**Supplied data:**
···
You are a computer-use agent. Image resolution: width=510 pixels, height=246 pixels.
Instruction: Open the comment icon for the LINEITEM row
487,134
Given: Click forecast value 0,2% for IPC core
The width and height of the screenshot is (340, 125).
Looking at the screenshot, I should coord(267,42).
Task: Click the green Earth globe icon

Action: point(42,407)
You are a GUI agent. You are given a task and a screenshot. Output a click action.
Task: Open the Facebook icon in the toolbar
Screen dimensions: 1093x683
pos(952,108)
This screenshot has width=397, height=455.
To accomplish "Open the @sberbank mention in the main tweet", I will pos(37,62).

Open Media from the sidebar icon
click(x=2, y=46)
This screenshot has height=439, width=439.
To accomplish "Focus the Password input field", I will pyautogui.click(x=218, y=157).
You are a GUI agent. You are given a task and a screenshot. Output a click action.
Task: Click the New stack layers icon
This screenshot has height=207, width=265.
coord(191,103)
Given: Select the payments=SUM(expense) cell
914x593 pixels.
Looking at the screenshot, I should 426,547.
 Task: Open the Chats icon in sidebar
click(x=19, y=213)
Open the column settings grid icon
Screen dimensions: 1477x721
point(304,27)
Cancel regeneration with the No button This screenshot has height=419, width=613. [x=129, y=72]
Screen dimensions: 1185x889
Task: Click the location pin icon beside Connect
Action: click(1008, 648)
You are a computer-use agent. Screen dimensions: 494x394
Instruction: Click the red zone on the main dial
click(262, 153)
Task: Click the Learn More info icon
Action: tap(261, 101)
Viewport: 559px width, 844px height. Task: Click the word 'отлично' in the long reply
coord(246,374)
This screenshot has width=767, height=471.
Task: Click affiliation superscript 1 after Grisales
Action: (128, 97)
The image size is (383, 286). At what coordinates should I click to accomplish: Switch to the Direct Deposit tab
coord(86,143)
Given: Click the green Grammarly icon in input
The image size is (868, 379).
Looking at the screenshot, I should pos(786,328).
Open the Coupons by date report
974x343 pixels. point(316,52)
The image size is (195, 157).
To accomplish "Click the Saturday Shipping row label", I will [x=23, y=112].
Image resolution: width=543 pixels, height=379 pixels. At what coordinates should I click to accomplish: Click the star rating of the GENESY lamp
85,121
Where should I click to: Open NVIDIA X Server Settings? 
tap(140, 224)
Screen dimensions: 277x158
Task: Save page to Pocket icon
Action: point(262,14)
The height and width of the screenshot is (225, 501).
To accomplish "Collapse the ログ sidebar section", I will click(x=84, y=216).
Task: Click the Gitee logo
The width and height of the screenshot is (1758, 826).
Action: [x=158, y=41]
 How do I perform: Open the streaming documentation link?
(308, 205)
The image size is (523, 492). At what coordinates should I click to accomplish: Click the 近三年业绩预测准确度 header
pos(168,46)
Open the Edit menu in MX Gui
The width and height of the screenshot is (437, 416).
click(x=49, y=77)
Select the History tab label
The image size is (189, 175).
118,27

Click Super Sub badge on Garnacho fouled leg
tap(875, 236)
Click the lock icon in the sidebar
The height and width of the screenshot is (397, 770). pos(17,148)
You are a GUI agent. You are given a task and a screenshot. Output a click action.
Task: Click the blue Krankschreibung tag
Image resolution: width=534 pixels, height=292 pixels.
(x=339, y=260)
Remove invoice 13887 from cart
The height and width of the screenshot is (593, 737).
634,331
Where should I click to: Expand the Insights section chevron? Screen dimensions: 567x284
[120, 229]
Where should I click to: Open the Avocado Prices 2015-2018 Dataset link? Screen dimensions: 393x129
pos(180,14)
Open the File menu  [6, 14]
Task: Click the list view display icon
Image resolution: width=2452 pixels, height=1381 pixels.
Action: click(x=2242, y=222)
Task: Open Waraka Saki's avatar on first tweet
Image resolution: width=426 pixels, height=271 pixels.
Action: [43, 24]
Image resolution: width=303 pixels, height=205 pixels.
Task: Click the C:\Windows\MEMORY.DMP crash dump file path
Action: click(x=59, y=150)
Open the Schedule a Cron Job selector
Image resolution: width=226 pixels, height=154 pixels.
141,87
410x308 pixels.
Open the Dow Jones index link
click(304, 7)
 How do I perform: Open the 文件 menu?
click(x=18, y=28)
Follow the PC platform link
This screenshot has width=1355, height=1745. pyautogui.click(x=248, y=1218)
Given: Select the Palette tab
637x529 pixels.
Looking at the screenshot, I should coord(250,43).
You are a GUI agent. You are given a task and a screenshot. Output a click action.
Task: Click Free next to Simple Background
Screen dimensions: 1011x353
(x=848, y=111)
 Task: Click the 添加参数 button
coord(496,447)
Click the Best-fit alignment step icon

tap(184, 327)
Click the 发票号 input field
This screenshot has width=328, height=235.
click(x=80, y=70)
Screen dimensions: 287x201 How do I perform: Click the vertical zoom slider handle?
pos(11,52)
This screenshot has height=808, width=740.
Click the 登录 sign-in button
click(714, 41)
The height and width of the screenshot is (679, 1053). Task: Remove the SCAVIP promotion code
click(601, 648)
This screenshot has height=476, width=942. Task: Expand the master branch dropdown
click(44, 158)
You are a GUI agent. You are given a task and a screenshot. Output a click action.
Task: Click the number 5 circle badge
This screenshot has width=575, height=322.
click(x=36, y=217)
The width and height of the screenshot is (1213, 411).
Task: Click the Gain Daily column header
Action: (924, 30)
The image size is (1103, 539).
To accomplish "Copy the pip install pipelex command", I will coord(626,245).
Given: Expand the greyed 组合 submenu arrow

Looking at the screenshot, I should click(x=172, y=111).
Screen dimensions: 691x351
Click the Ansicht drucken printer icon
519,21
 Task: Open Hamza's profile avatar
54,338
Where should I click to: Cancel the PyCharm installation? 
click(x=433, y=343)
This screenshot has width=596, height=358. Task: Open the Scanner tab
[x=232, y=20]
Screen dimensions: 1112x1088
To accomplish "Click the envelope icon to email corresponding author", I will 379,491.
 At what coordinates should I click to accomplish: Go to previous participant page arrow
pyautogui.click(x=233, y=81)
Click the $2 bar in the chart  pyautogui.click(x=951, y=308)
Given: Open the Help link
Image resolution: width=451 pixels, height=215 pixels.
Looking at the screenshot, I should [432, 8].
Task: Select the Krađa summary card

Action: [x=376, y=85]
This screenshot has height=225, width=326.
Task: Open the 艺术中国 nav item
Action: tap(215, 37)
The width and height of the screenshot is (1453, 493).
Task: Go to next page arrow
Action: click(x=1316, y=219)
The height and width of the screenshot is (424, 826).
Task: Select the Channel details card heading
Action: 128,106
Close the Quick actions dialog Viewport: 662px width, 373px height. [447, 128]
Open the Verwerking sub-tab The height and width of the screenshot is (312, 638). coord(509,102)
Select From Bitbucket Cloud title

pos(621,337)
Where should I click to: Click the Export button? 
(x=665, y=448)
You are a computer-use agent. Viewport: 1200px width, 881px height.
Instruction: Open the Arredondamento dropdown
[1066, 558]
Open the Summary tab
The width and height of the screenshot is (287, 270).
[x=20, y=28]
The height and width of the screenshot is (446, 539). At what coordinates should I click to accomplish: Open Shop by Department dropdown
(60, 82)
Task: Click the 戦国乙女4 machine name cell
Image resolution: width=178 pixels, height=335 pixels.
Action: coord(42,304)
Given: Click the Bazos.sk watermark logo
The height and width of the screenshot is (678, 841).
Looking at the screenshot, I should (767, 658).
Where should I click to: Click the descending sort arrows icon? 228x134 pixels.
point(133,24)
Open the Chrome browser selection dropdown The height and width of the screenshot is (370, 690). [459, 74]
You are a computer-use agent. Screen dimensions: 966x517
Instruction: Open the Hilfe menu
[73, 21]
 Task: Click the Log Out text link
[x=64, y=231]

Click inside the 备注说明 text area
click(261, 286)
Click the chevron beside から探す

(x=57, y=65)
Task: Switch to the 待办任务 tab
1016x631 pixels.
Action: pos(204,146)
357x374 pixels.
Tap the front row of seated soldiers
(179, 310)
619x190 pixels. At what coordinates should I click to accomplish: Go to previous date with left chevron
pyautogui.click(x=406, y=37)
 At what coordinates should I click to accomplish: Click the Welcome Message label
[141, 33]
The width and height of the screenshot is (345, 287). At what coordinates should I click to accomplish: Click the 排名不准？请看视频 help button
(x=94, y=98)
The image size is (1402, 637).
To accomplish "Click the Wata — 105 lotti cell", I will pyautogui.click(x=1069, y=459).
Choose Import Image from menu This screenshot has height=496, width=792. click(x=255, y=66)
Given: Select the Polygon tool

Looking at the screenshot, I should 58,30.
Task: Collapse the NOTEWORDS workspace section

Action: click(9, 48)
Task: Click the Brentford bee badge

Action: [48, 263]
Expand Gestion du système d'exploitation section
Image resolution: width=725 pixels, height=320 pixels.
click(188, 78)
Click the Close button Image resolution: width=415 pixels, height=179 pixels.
···
Scan the entries above, and wherever a line holds the string "logo", copy it.

Task: Click the Gitee logo
Given: Click the Bazos.sk watermark logo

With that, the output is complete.